Abstract
A large portion of frontotemporal lobar degeneration (FTLD) patients has a family history of disease and the presence of a pathogenic mutation confirms the clinical diagnosis. Recently, standardized criteria to evaluate FTLD pedigree, based on first- and second-degree affected relatives, their age at onset, and clinical phenotype, were proposed and validated in an American cohort. Herein we applied these criteria to 402 Italian FTLD pedigrees and assessed mutation frequencies in GRN, C9orf72, and MAPT genes with the aim of validating these criteria.
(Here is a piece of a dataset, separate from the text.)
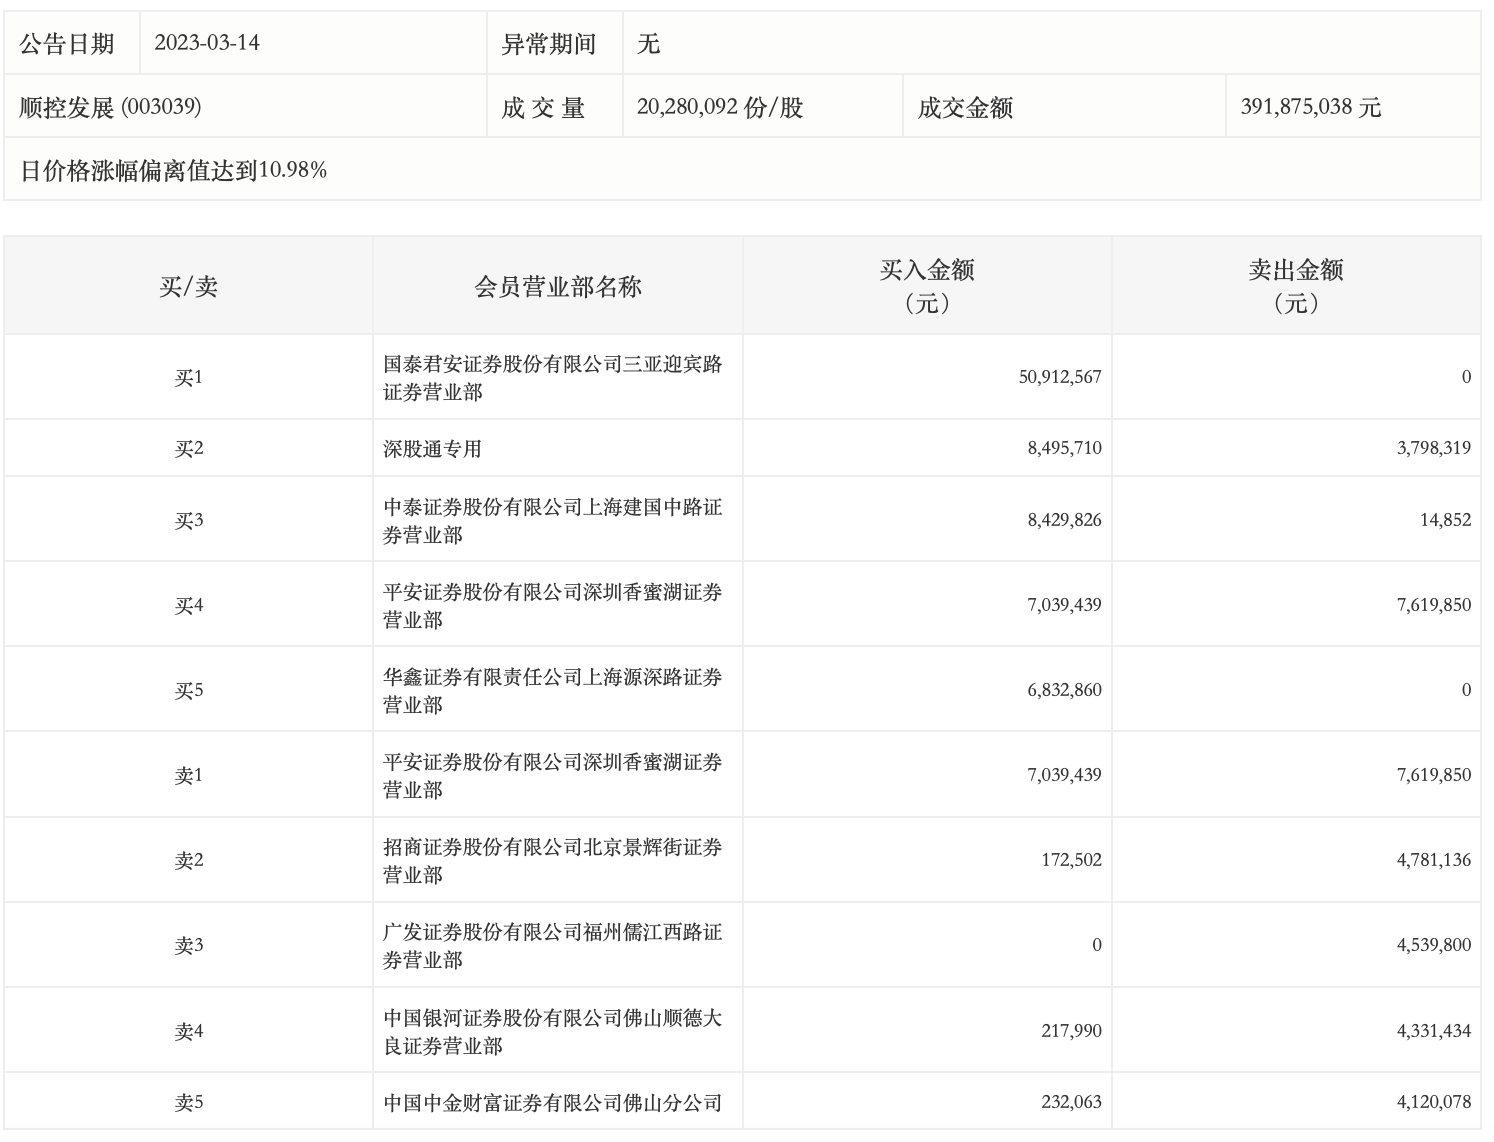Click the 391,875,038 元 turnover value

(1310, 107)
Moreover, we evaluated whether genetic counseling requests reflect the estimated family risk. 12.4% of pedigrees had high family history, 6.5% medium, 15.4% low; 39% were apparent sporadic cases and 26.6% had family history of unknown significance. Mutations frequencies were in line with the categorization proposed: the highest rate was found in the most at-risk families (74%) and decreased in other categories (medium: 15.4%; low: 9.7%; sporadic: 1.3%). Mutation carriers with unknown family history (5.6%) were mostly early-onset patients. Detected mutation frequency was comparable with the US-cohort (13.7%), but mutations distribution among genes was different, with higher frequency of GRN mutations (9.4%) in our cohort. An elevated proportion of FTLD patients belonging to “high risk” pedigrees asked for genetic counseling (42%); requests decreased according to the estimated family risk (medium: 26.9%; low: 17.7%; sporadic: 5.1%). In conclusion, the proposed pedigree classification criteria, herein further validated, should be incorporated in the FTLD diagnostic work-up. Moreover, our data suggest to extend genetic screening to early-onset patients with unknown family history.
INTRODUCTION
Frontotemporal lobar degeneration (FTLD) is a common cause of early-onset dementia with a mean age of presentation under 65 years old [1, 2]. FTLD is characterized by progressive degeneration of frontal and anterior temporal lobes of the brain with two main clinical presentations: deterioration of behavior or language disorders. The behavioral variant frontotemporal dementia (bvFTD) presents behavioral disorders and change in personality (e.g., apathy, disinhibition, loss of empathy, ritualistic behavior, hyperorality) [3], while the phenotype with language disorders can be classified as primary progressive aphasia (PPA), with loss of grammar and motor speech, or semantic dementia (SD), with anomia and loss of word comprehension [4]. Moreover, FTLD can clinically overlap with motor disorders: corticobasal syndrome, progressive supranuclear palsy, and motor neuron disease [5–7]. It is well known that most FTLD cases are sporadic but up to 50% of FTLD patients has a family history of the disease and 15% to 40% of these cases are due to single gene mutations [8]. Recently, the presence of a pathogenic mutation was introduced in the bvFTD diagnostic criteria to confirm the clinical diagnosis [3]. The microtubule associated protein tau gene (MAPT) was the first FTLD gene identified in 1998 [9, 10] followed by the progranulin gene (GRN) in 2006 [11, 12] and lastly, in 2011, the chromosome 9 open reading frame 72 (C9orf72) [13, 14]. Mutations in these three genes have been identified as the most frequent genetic cause of FTLD (https://www.molgen.ua.ac.be/ADMutations/). The obvious progress in the genetic of FTLD and the possibility, for mutation carriers, of targeted pharmacological trials have raised the interest of clinicians and researchers to identify FTLD families. Moreover, it opened the possibility also for the at-risk family members to know their risk of developing the disease. This has implications both from an ethical, psychological, legal, or social point of view and this is why accurate genetic counseling protocols are evolving in dementia [15].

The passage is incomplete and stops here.